There are many barriers to their enforceability. They are interpreted very harshly against employers. They have to be extremely limited in geographic scope and duration. If the duration or geographical area is too broad, the clause will be struck. They can only restrict direct competition.

If they are drafted too broadly, so as to potentially limit any activity that would do no real damage to the former employer, the entire clause will be struck. The courts will not rewrite it so as to render it enforceable.

Most important, if the potential competition will not significantly damage the former employer, the court will say, as a matter of public policy, that it will not restrain that employee from competing regardless of the clause’s wording.

Only limited groups of employees can ever be legally restrained by noncompetition clauses.

That is the legal reality.

The practical reality is something else again. I acted for one employer that had two employees working for it in a different city. Those employees were that employer’s brand there and were stars in their industry. They earned more than anyone else in the entire company, but not as much as if it was their own business. So they quit and went out on their own, contrary to their noncompetition clauses.

We sued them immediately. The noncompetition clause was probably too broad and we likely would have been unsuccessful in court. But the impact of the lawsuit was to sap their energy, distract them, drain their money when they were attempting to get started, make them second-guess themselves, and look over their shoulders at every turn, fearful of our alleging they were interfering with their former employer’s clients — their own former customers.

We eventually settled the case with them giving up considerable commissions that they were owed. But, by then, they had missed the magic window for starting their business. Ultimately, it closed down. The senior of the two realized what had occurred and even later referred me clients.

Some companies commence such actions knowing they have invalid noncompetition and nonsolicitation clauses, hoping for just this result.

David Neeleman was an American-Brazilian entrepreneurial superstar, founding Morris Air, which he sold to Southwest Airlines in 1993. He hoped to succeed Herb Kelleher, Southwest’s CEO and co-founder. Kelleher was a very different cat than Neeleman. A devout Mormon, Kelleher used to say that he only owned three books: the book of Mormon, the Bible and Southwest Airlines’ annual report. Five months later, Neeleman was fired, with Kelleher informing him: “You are driving everyone insane.”
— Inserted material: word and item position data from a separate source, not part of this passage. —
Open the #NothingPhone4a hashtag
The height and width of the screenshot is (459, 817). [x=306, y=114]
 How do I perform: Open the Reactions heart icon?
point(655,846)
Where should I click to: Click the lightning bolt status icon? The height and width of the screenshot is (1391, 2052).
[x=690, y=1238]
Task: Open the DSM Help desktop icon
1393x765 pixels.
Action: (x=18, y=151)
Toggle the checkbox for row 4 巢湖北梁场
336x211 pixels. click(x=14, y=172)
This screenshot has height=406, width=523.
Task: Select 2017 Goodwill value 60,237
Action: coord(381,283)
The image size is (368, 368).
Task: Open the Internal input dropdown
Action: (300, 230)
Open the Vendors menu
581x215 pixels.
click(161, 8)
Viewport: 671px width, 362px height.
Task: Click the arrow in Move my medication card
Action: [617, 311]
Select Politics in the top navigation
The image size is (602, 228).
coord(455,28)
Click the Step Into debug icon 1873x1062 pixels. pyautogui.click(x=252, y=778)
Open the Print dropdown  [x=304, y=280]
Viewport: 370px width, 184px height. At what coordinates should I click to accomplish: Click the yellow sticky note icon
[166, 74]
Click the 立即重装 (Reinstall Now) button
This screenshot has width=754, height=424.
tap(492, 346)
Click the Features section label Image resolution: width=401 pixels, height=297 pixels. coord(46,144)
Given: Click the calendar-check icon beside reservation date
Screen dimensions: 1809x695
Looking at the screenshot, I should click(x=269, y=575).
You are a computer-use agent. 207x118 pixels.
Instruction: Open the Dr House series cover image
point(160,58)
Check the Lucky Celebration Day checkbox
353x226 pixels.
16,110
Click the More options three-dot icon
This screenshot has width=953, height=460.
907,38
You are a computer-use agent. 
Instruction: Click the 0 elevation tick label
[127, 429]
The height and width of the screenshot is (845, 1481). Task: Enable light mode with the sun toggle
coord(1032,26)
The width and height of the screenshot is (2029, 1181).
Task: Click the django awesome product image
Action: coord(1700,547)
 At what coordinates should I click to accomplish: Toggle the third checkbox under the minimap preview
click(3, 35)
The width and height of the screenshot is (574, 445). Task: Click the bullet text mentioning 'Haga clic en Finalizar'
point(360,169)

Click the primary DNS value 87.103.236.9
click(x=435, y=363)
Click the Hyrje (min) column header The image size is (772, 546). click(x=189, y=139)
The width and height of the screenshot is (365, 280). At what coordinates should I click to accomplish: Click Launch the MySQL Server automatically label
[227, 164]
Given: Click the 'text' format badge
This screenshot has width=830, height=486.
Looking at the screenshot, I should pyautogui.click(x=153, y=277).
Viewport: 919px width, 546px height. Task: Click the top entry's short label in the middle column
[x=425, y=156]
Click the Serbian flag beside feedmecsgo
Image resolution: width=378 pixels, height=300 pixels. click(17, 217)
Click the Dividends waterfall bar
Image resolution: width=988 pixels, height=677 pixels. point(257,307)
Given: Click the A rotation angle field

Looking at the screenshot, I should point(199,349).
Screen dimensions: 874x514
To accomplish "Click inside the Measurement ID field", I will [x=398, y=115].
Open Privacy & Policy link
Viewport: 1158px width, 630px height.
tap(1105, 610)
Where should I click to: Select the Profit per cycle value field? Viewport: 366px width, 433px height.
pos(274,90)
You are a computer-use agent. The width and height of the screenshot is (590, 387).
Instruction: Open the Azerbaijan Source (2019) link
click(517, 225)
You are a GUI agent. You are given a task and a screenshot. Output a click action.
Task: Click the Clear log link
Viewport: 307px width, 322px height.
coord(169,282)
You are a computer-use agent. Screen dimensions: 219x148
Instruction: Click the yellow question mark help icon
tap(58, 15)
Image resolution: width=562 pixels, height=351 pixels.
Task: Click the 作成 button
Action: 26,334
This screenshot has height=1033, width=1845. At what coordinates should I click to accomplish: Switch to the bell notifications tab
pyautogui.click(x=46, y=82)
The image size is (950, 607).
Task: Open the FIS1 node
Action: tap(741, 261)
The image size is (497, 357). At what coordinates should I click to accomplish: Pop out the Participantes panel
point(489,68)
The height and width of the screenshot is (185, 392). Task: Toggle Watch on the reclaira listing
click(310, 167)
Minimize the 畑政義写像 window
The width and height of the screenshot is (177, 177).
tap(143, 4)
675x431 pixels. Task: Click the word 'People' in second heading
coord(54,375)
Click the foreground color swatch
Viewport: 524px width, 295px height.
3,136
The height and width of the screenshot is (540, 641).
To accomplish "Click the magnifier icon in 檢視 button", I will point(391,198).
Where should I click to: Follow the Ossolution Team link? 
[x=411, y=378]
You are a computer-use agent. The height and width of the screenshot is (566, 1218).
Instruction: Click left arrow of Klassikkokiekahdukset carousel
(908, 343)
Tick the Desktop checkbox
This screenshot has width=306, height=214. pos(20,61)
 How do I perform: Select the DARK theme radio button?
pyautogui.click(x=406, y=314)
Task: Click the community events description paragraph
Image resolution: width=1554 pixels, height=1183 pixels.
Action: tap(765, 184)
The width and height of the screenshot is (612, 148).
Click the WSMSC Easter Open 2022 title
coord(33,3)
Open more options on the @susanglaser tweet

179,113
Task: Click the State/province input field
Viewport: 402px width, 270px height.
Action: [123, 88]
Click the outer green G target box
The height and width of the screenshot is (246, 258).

Neeleman had made $25 million personally from the sale and wanted to start another airline. After a couple of years, Neeleman spoke to a lawyer and was told, correctly, that his five-year noncompetition clause was unenforceable. He called Kelleher, informed him of this and asked to be allowed to compete. Kelleher replied that he would sue him mercilessly if he did so. Despite the legal opinion, and his ability to afford the lawsuit, Neeleman waited the full five years before he started JetBlue and cofounded WestJet.

Like my client’s former executives, he realized that the stress, anguish and distraction of the lawsuit would not be worth the eventual, but inevitable win.

The point is, the legal merits of a case are only one factor in considering litigation, particularly litigation that can become stressful and complex.